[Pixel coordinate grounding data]

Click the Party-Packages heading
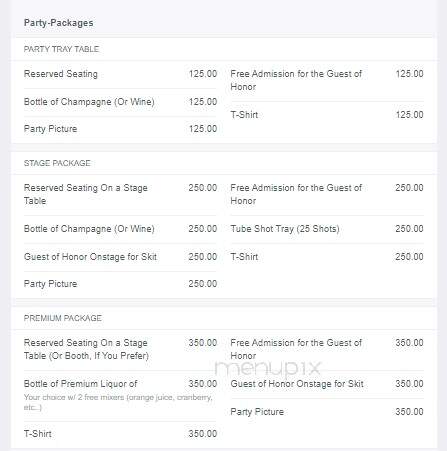 pos(58,23)
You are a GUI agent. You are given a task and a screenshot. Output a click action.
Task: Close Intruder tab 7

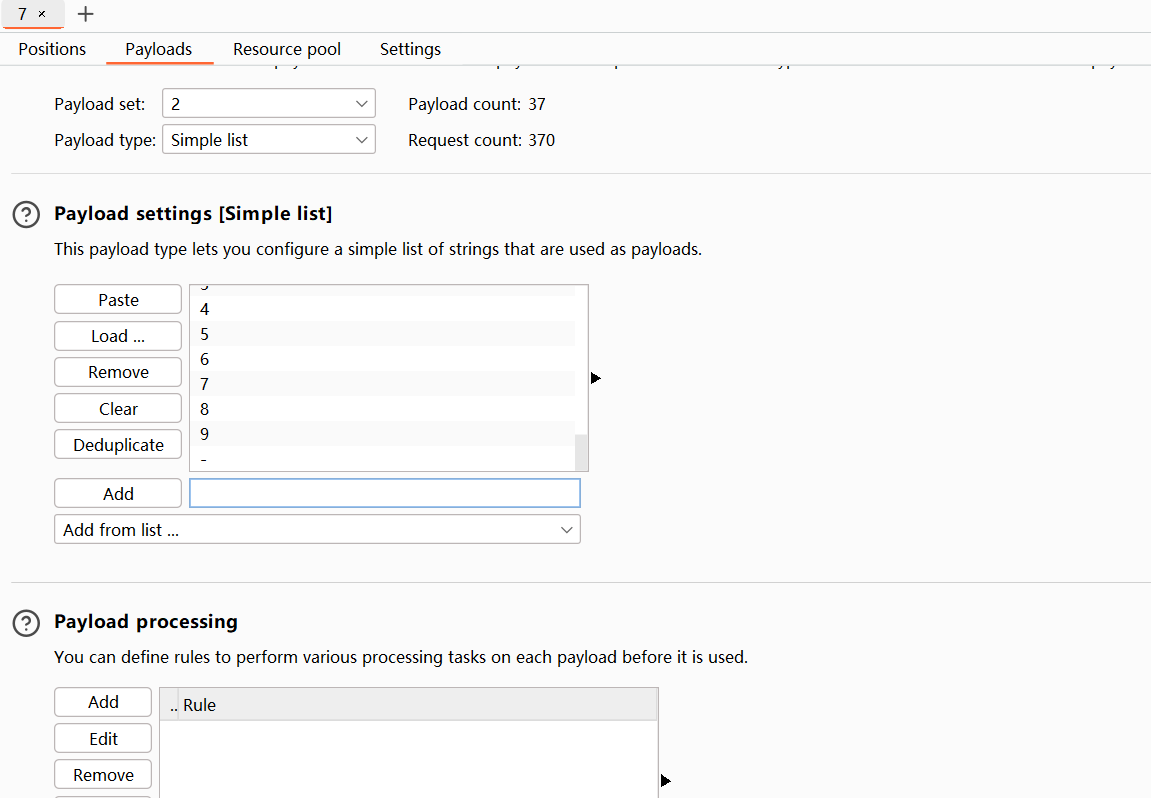click(x=42, y=14)
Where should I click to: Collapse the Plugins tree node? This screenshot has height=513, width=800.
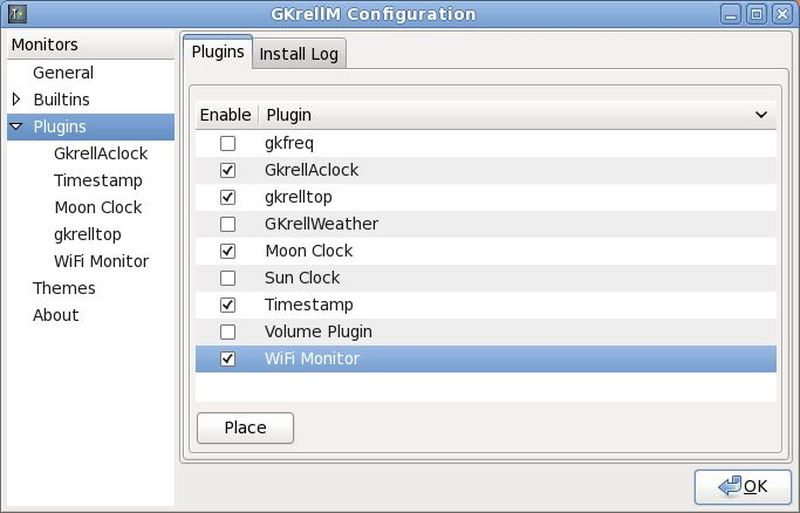coord(16,127)
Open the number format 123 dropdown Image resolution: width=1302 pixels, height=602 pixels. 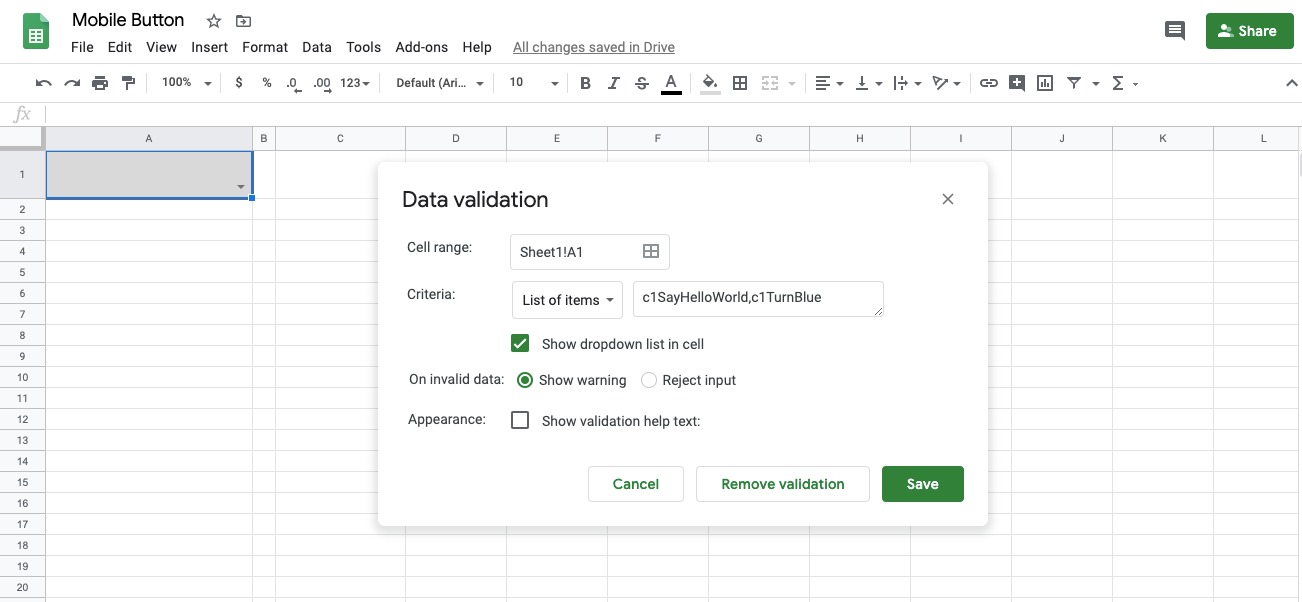click(x=352, y=83)

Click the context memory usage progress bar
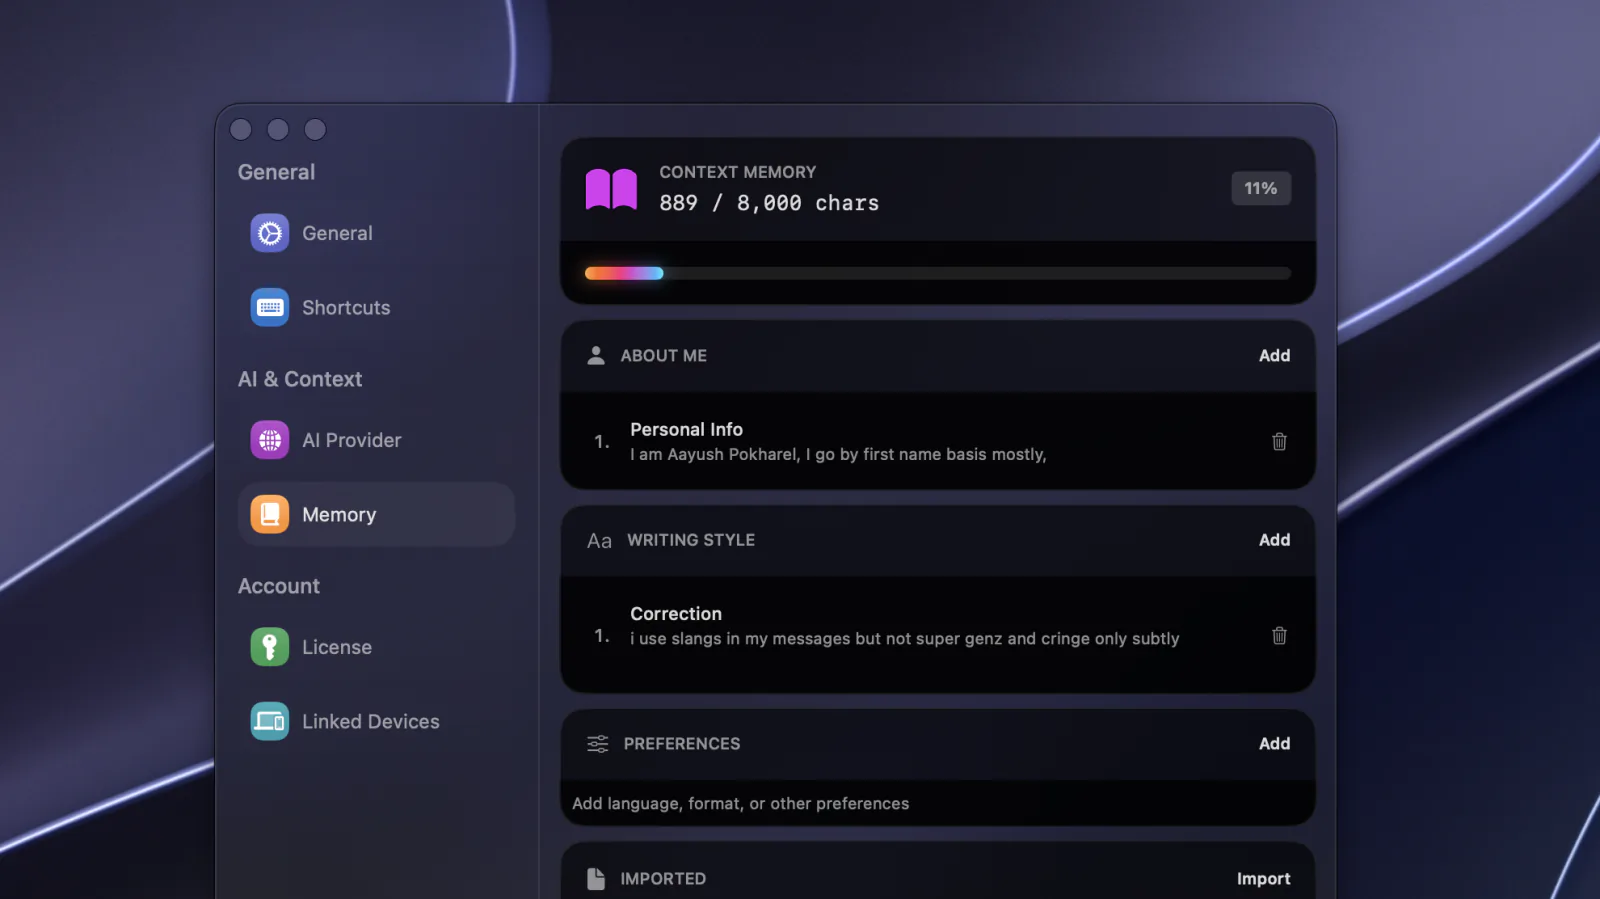point(937,273)
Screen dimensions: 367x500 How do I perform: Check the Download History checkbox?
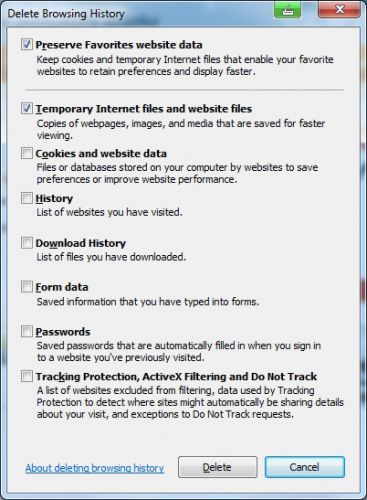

### Assignment:
Do not include pictures. Copy only the lines running from the line with "Click the context memory usage progress bar" through the last line of the records, exactly as they appear.

### Response box:
Click the context memory usage progress bar
point(937,273)
Screen dimensions: 367x500 How do I perform: Check the Download History checkbox?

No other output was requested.